The National Union of Students (2016) conducted a survey in 2015 with 1,093 students. It found that 78% of respondents self-reporting that they had mental health issues the previous years; a third said they had suicidal thoughts. Among respondents who did not identify as heterosexual, the latter figure was 55%. IPPR (2017) found that 15,395 UK-domiciled first-year students disclosed a mental health condition in 2015/16. This was almost five-fold on the figure reported in 2006/07.

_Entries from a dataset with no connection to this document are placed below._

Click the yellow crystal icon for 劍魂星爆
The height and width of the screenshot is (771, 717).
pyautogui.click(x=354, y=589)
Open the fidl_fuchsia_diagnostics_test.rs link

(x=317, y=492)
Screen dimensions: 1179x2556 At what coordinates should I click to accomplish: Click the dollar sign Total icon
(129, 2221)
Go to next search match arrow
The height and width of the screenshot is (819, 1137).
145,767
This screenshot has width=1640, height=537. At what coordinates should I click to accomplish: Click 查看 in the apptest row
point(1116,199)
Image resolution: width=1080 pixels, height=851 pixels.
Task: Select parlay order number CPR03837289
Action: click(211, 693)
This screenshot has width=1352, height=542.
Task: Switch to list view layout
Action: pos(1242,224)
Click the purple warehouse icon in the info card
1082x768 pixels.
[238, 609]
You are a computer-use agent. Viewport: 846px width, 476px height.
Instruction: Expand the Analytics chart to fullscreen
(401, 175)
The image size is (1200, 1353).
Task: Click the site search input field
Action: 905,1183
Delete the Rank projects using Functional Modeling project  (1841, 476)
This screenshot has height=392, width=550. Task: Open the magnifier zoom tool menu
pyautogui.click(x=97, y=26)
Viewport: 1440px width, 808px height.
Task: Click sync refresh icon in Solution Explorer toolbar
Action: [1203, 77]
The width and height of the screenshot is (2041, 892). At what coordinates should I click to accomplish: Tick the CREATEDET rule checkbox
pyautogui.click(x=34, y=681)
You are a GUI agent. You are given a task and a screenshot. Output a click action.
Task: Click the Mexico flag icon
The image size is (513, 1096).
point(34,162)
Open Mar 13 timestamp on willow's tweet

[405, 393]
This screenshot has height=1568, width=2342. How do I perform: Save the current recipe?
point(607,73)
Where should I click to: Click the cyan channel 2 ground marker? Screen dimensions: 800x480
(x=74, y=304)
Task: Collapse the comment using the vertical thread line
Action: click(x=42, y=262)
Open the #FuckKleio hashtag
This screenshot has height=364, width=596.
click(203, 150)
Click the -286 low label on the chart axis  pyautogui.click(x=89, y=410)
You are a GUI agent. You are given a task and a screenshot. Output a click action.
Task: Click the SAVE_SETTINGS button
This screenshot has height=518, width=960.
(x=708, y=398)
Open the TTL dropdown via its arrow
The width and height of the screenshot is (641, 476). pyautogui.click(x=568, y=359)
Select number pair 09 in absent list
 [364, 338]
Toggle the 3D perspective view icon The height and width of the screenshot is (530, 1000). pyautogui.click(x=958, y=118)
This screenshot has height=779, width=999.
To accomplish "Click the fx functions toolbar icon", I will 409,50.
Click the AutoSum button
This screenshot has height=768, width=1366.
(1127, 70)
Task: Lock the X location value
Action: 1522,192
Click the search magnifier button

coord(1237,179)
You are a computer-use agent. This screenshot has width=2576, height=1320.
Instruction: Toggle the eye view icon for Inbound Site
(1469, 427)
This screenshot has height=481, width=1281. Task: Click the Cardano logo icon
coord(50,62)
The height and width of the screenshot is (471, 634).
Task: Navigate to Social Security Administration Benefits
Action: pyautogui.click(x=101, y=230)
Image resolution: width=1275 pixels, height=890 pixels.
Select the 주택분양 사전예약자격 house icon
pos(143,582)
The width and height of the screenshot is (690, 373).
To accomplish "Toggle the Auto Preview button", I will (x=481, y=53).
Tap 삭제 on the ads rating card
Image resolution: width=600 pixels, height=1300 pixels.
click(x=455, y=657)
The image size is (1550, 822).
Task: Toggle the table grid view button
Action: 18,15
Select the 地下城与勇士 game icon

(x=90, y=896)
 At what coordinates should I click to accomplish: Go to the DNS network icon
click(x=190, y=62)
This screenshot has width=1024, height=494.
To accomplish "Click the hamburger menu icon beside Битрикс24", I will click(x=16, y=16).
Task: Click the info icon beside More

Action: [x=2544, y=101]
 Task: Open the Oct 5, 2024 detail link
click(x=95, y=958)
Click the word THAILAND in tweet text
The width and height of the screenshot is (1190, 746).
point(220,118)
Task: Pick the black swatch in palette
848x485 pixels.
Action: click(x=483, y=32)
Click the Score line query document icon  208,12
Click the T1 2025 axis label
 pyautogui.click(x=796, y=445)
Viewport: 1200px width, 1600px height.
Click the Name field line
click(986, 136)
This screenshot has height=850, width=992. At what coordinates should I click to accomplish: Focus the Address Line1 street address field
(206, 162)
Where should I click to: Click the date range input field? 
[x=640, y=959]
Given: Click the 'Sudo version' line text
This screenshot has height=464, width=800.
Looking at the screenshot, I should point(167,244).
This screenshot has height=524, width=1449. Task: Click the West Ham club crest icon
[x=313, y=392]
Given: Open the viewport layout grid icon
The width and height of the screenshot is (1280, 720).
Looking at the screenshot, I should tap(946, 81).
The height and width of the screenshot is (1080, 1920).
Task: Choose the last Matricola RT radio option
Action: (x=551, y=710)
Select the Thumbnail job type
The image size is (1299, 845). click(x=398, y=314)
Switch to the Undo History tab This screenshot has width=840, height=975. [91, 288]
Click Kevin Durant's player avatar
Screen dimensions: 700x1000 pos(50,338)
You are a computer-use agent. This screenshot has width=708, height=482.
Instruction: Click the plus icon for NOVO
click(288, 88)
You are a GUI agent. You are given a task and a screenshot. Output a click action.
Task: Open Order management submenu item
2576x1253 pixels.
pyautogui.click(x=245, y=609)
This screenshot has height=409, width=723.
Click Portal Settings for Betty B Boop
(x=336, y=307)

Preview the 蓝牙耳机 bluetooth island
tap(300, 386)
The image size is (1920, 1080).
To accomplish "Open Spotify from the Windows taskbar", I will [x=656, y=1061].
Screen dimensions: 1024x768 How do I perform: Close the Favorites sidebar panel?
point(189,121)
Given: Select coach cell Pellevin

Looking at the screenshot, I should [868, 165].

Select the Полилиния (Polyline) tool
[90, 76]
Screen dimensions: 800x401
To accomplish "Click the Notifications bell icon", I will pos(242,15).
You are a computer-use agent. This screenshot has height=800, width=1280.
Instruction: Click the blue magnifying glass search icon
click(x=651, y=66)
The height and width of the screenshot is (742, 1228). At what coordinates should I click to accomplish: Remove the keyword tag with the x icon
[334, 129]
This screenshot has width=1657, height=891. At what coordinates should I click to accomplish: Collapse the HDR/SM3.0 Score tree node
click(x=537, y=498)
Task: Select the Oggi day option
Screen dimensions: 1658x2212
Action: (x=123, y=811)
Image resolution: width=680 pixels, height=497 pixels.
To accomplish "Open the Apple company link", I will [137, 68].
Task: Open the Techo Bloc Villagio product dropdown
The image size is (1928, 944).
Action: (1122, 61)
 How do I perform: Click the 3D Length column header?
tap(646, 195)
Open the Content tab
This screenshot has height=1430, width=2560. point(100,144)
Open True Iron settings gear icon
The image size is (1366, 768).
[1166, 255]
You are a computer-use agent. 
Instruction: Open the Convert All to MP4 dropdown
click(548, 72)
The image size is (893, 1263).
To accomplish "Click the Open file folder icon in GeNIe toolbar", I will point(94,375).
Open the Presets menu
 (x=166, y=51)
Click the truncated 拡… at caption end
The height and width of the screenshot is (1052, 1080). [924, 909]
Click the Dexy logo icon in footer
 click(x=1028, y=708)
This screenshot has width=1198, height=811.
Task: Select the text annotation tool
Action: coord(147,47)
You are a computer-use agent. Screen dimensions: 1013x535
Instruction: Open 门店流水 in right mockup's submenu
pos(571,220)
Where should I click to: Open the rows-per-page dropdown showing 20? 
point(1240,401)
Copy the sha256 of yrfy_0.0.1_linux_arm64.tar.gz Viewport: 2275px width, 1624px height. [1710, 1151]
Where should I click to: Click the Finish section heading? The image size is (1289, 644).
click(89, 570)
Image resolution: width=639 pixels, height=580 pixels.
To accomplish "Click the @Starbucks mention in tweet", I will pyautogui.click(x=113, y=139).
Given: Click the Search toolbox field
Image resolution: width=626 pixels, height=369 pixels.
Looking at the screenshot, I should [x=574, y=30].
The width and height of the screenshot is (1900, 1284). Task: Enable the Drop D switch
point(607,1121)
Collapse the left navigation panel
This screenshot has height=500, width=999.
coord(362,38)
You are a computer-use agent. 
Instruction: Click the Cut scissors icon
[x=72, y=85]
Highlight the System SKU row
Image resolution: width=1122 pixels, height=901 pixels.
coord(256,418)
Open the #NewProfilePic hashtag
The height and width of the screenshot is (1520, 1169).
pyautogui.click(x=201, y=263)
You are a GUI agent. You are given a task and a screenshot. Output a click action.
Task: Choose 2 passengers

It would appear there are multiple burdens about tuition fees and maintenance loans (the abolition of maintenance grants came into effect in England from 2016/17) which are distributed unevenly, falling more emphatically on groups of students with fewer financial means, and their families; and progressively less so with students with other means of self-upkeep (parents, private investments etc.). This is partly because wealthier students have the possible option of paying tuition accommodation and related expense upfront, or sooner, thus incurring less interest (Merrick 2019).

For many students, not just first-generation, it would appear not an uncommon phenomenon that external factors, including family, work and other commitments directly — though differentially — take away from quantity and quality of available study time, on their attitudes and motivations for it, and participate in extracurricular activities and student activism (Leathwood & O’Connell, 2003; Crozier et al., 2008; Heath et al., 2008; Elliot & Brna, 2009; Hager and Hodkinson, 2009). Factors such as cultural capital and prior experiences have been shown to be an influential relationship to students’ decision making (Byrne & Flood, 2005; Brennan & Osborne, 2008; Hounsell & McCune, 2002; Thomas, 2002c; Read et al., 2003; Vermunt, 2005; Hockings et al., 2008).

The context of the institution itself also mediates some of how students experience the organisation of teaching, how assessments are set and marked, the structure of departments, how documents and resources are made available, and how support services are offered and promoted (Brennan & Osborne, 2005; Mann, 2008; Ecclestone & Hayes, 2009).